IDEAL study: A real-world assessment of pattern of use and clinical outcomes with recombinant coagulation factor IX albumin fusion protein (rIX-FP) in patients with haemophilia B in Italy
Authors: Tagliaferri, A; Molinari, AC; Peyvandi, F; Coppola, A; Demartis, F; Biasoli, C; Borchiellini, A; Cultrera, D; Cristofaro, R de; Daniele, F; Giordano, P; Marchesini, E; Margaglione, M; Marino, R; Pollio, B; Radossi, P; Santoro, C; Santoro, RC; Siragusa, S; Sottilotta, G; Tosetto, A; Piscitelli, L; Villa, MR; Zanon, E; Finardi, A; Schiavetti, I; Vaccari, D; Castaman, G
Affiliations: Regional Reference Centre for Inherited Bleeding Disorders, University Hospital of Parma, Parma, Italy. Regional Reference Centre for Haemorrhagic Diseases, IRCCS Istituto Giannina Gaslini, Genova, Italy. Department of Pathophysiology and Transplantation, Fondazione IRCCS Ca’ Granda Ospedale Maggiore Policlinico, Haemophilia and Thrombosis Centre, Università degli Studi di Milano, Milan, Italy.(…)

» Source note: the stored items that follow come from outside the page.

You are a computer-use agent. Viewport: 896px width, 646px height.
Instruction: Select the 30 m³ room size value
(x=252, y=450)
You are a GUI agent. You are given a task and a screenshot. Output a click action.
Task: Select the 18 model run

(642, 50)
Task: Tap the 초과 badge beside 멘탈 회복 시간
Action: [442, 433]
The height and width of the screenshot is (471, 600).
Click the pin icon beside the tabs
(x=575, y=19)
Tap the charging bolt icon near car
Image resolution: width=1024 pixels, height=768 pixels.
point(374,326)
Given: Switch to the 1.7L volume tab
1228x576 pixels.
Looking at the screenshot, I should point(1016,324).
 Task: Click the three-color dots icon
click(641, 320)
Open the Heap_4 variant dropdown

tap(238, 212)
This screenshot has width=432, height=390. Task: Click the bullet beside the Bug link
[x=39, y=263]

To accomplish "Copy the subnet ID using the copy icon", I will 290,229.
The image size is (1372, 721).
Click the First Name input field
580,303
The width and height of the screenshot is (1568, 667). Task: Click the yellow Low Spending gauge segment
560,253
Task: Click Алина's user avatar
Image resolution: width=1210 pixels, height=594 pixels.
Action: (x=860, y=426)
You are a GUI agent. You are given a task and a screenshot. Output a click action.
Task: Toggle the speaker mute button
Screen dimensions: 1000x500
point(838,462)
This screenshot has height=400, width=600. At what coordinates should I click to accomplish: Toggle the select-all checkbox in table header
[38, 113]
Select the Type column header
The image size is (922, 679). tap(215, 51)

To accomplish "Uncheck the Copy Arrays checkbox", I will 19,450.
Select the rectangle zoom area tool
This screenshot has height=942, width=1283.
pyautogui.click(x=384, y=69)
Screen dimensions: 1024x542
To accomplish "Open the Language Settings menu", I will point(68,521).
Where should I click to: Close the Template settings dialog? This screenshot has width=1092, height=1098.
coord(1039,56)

Publication: Haemophilia ; 2022
Abstract: INTRODUCTION: Factor IX replacement therapy is used for treatment and prophylaxis of bleeding in haemophilia B. rIX-FP is an extended half-life albumin-fusion protein, which, in clinical studies, has demonstrated prolonged dosing intervals up to 21 days for routine prophylaxis, providing therapeutic benefit. AIMS: To describe dosing frequency and consumption (primary endpoint), efficacy and safety of rIX-FP treatment during routine clinical practice in Italy. METHODS: Patients with moderate/severe haemophilia B on prophylaxis with rIX-FP for ≥6 months, were enrolled in this observational study from October 2017 to February 2019 and followed-up for 2 years. Descriptive analysis included prospective and retrospective data (12 months prior to switching to rIX-FP). RESULTS: Data were collected from 59 male patients (median age 30.1 years) enrolled by 23 Italian centres. Of them, 50 were on prophylaxis during the entire observation period and completed the study. The infusion frequency changed from 2-3 times/week in 86.0% of patients with previous treatment, to less than once a week in 84.0% of patients treated with rIX-FP at the 2nd-year follow-up. The annual number of infusions decreased by about 70%, whereas the mean FIX activity trough level increased from 3.8% to 14.4% (mean > 10% in all the infusion regimens). Median Annualised Bleeding Rate of .0 was achieved across all prophylaxis regimens. Subjects with zero bleedings increased from 66.0% to 78.0% with rIX-FP. CONCLUSION: Treatment with rIX-FP reduced infusion frequency, while providing higher FIX trough levels with substantial benefit in terms of annualised bleeding rate and a good safety profile.